The vLLM scheduler logs for both TP=1 and TP=2 reported exactly 32 request starts and computed: token sums of 28,576 in both capped and uncapped runs. The largest single hit was 11,552 tokens. Examples include:

Request 16 started running, prompt: 12296, computed: 11552
Request 26 started running, prompt: 5836, computed: 4336
Request 30 started running, prompt: 11017, computed: 10768

So this smoke validates the core ReplayServe invariant: identical Qwen block hash prefixes become identical synthetic token prefixes, and vLLM's prefix cache actually reuses them.

For full coder_100, ReplayServe estimated:

  • query blocks: 29,705
  • hit blocks: 7,447
  • block hit ratio: 0.250698536
  • query tokens: 474,554
  • hit tokens: 119,152
  • token hit ratio: 0.251082069

The TP=2 full coder_100 run had no preemptions. Its vLLM computed: sum was 119,152, matching the trace-side estimate exactly.
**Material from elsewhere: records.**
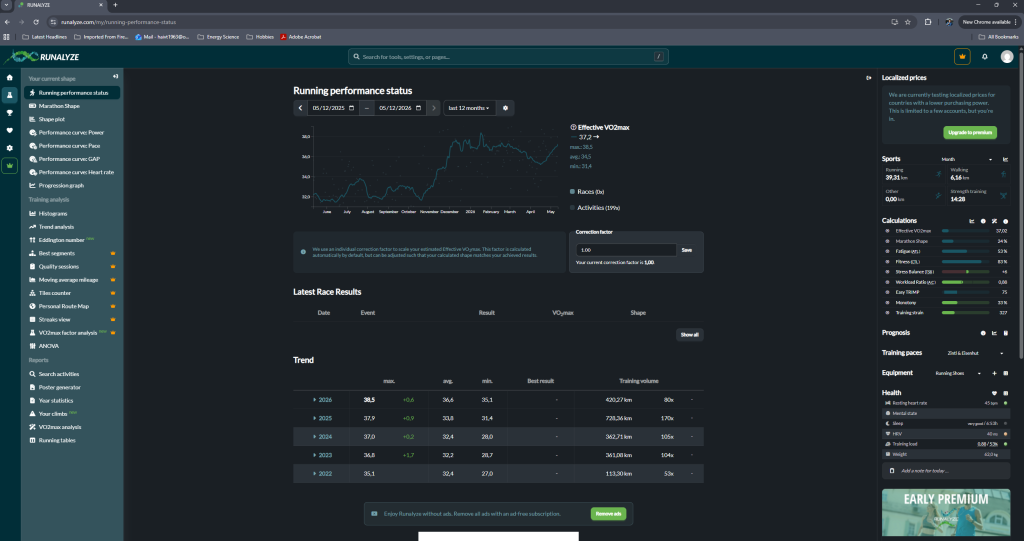Go to previous date range arrow
The image size is (1024, 541).
[x=300, y=108]
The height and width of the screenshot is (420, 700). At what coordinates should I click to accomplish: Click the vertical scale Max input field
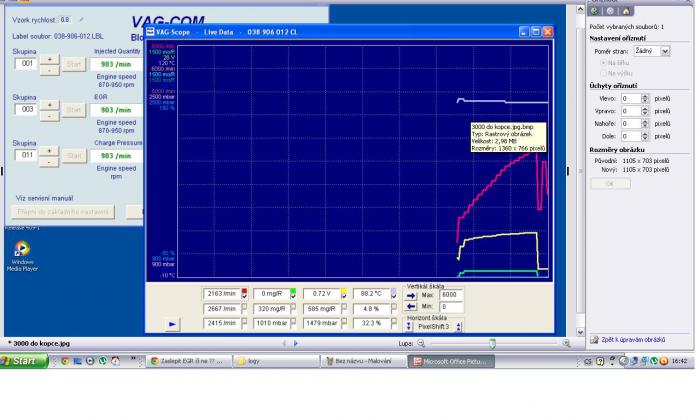(x=451, y=295)
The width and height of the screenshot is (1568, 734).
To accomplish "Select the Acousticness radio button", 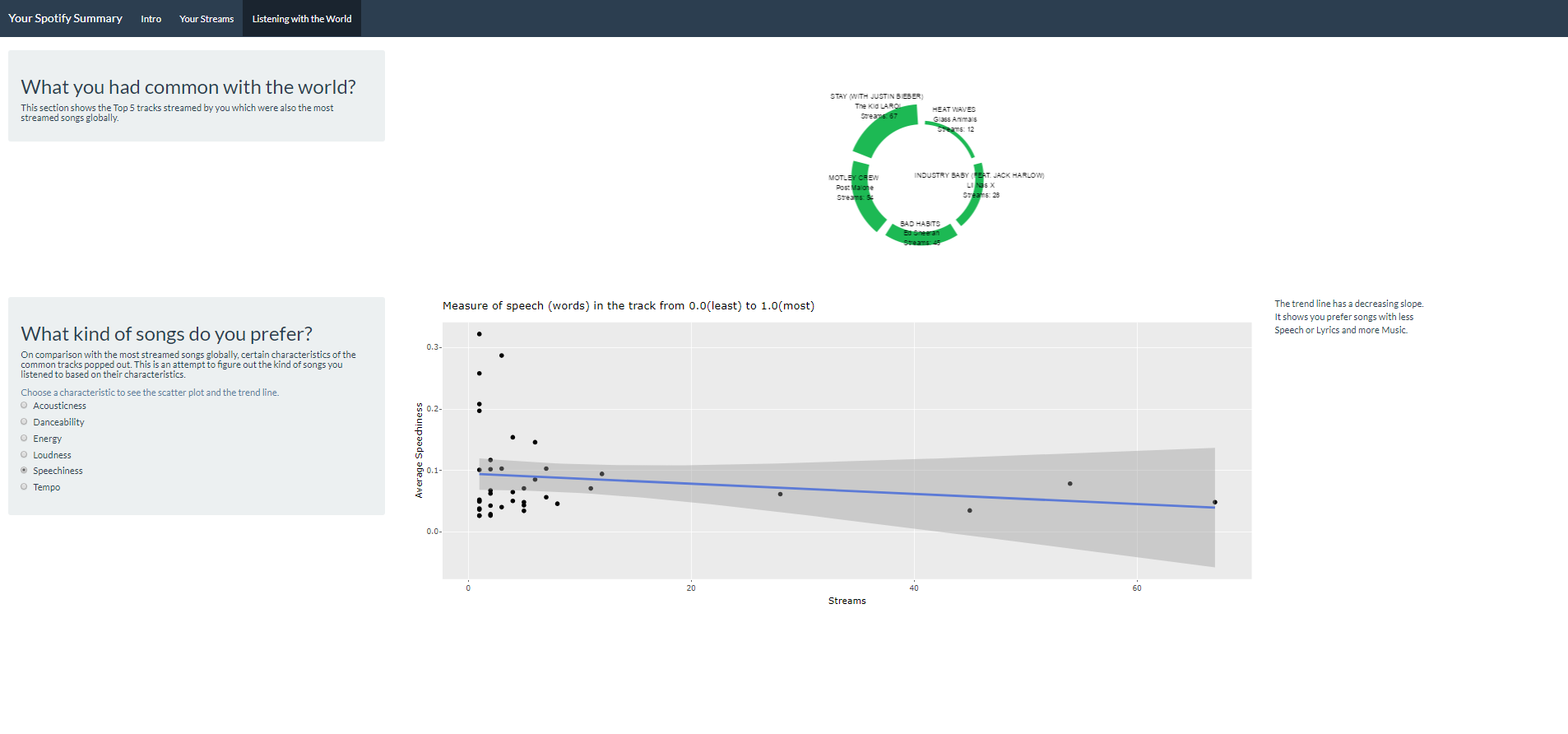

The TP=1 run had 8 preemptions across repeated starts for requests 70, 71, 72, 77, and 94. In that case, raw computed: sums are not a simple prefix-hit ratio:

run starts unique requests preemptions all-start computed first-start computed last-start computed max/request computed estimated hit tokens
tp1_coder100_uncapped 108 100 8 180896 108560 141744 141984 119152
tp2_coder100_uncapped 100 100 0 119152 119152 119152 119152 119152

Use tools/analyze_vllm_prefix_log.py to reproduce this parsing.

Reliability Boundary

These numbers are useful for mechanism validation and for seeding simulator calibration. They are not final serving throughput claims because:

  • Some bring-up runs capped decode length to 4 or 8 tokens.
  • The largest real-output baseline so far is coder_100, not coder_2000 or the full coder trace.
  • Synthetic token IDs preserve block identity and length but not original text distribution.
  • Prefix reuse in request_metrics.csv is a trace-side estimate. For real scheduler hit/miss behavior, use vLLM stdout.log computed: fields and account for preemption/re-admission.
  • This run uses H20 and Qwen3-30B-A3B, while the earlier Frontier smoke used dummy A800/Qwen3-32B plumbing. They should be compared as calibration inputs, not as one-to-one simulator accuracy evidence yet.

Next

  • Move to coder_2000 once runtime and queueing cost are acceptable.
  • Add the vLLM log parser output into the run aggregation summary.
  • Compare vLLM real-backend TTFT/TPOT/E2E against Frontier outputs only after selecting a matched model/hardware/profile policy.

See docs/rs4_frontier_h20_tp1_alignment.md for the first Frontier H20 TP1 alignment run against real vLLM TP1.